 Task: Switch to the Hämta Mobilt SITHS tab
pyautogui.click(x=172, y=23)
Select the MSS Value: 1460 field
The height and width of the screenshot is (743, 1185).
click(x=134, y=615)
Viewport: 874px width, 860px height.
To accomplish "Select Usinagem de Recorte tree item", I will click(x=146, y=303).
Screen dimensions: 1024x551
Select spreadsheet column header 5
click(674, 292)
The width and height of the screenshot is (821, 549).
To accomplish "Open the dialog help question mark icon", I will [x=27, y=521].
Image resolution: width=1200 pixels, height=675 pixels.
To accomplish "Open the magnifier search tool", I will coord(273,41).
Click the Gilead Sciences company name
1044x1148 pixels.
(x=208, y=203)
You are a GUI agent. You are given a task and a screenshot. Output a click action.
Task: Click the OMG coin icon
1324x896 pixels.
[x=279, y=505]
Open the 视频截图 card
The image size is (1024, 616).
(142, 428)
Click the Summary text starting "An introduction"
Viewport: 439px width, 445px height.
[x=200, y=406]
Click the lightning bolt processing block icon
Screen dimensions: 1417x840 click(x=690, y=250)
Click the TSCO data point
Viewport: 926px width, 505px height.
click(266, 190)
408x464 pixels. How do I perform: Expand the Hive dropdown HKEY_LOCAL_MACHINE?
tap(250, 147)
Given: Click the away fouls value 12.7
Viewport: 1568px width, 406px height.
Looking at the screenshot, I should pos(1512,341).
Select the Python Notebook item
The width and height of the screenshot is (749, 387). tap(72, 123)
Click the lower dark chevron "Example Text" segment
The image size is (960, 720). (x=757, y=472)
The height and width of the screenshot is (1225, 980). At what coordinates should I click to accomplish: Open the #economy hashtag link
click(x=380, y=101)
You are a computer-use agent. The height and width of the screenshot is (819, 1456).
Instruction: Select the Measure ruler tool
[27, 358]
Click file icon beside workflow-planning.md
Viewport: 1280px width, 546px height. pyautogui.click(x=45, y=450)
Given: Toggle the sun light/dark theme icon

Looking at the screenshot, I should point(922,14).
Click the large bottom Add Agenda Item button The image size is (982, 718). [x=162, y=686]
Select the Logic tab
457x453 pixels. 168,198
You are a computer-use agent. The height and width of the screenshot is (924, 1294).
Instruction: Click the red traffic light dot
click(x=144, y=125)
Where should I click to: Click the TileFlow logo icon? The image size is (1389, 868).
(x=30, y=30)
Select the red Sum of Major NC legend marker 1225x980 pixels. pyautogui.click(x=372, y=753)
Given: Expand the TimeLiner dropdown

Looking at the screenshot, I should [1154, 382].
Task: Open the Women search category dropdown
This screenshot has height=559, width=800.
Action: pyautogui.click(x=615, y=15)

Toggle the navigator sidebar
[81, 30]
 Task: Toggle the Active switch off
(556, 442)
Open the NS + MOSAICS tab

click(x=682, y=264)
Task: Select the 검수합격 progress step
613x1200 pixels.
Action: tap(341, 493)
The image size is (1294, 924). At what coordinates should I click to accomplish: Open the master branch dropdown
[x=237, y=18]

※ ※ ※

WHAT THE TASK ASKS - Give every line of the material above as a JSON list of strings, one string per line, with blank lines omitted.

ANSWER TO THIS PROBLEM -
[
  " Task: Switch to the Hämta Mobilt SITHS tab",
  "pyautogui.click(x=172, y=23)",
  "Select the MSS Value: 1460 field",
  "The height and width of the screenshot is (743, 1185).",
  "click(x=134, y=615)",
  "Viewport: 874px width, 860px height.",
  "To accomplish \"Select Usinagem de Recorte tree item\", I will click(x=146, y=303).",
  "Screen dimensions: 1024x551",
  "Select spreadsheet column header 5",
  "click(674, 292)",
  "The width and height of the screenshot is (821, 549).",
  "To accomplish \"Open the dialog help question mark icon\", I will [x=27, y=521].",
  "Image resolution: width=1200 pixels, height=675 pixels.",
  "To accomplish \"Open the magnifier search tool\", I will coord(273,41).",
  "Click the Gilead Sciences company name",
  "1044x1148 pixels.",
  "(x=208, y=203)",
  "You are a GUI agent. You are given a task and a screenshot. Output a click action.",
  "Task: Click the OMG coin icon",
  "1324x896 pixels.",
  "[x=279, y=505]",
  "Open the 视频截图 card",
  "The image size is (1024, 616).",
  "(142, 428)",
  "Click the Summary text starting \"An introduction\"",
  "Viewport: 439px width, 445px height.",
  "[x=200, y=406]",
  "Click the lightning bolt processing block icon",
  "Screen dimensions: 1417x840 click(x=690, y=250)",
  "Click the TSCO data point",
  "Viewport: 926px width, 505px height.",
  "click(266, 190)",
  "408x464 pixels. How do I perform: Expand the Hive dropdown HKEY_LOCAL_MACHINE?",
  "tap(250, 147)",
  "Given: Click the away fouls value 12.7",
  "Viewport: 1568px width, 406px height.",
  "Looking at the screenshot, I should pos(1512,341).",
  "Select the Python Notebook item",
  "The width and height of the screenshot is (749, 387). tap(72, 123)",
  "Click the lower dark chevron \"Example Text\" segment",
  "The image size is (960, 720). (x=757, y=472)",
  "The height and width of the screenshot is (1225, 980). At what coordinates should I click to accomplish: Open the #economy hashtag link",
  "click(x=380, y=101)",
  "You are a computer-use agent. The height and width of the screenshot is (819, 1456).",
  "Instruction: Select the Measure ruler tool",
  "[27, 358]",
  "Click file icon beside workflow-planning.md",
  "Viewport: 1280px width, 546px height. pyautogui.click(x=45, y=450)",
  "Given: Toggle the sun light/dark theme icon",
  "Looking at the screenshot, I should point(922,14).",
  "Click the large bottom Add Agenda Item button The image size is (982, 718). [x=162, y=686]",
  "Select the Logic tab",
  "457x453 pixels. 168,198",
  "You are a computer-use agent. The height and width of the screenshot is (924, 1294).",
  "Instruction: Click the red traffic light dot",
  "click(x=144, y=125)",
  "Where should I click to: Click the TileFlow logo icon? The image size is (1389, 868).",
  "(x=30, y=30)",
  "Select the red Sum of Major NC legend marker 1225x980 pixels. pyautogui.click(x=372, y=753)",
  "Given: Expand the TimeLiner dropdown",
  "Looking at the screenshot, I should [1154, 382].",
  "Task: Open the Women search category dropdown",
  "This screenshot has height=559, width=800.",
  "Action: pyautogui.click(x=615, y=15)",
  "Toggle the navigator sidebar",
  "[81, 30]",
  " Task: Toggle the Active switch off",
  "(556, 442)",
  "Open the NS + MOSAICS tab",
  "click(x=682, y=264)",
  "Task: Select the 검수합격 progress step",
  "613x1200 pixels.",
  "Action: tap(341, 493)",
  "The image size is (1294, 924). At what coordinates should I click to accomplish: Open the master branch dropdown",
  "[x=237, y=18]"
]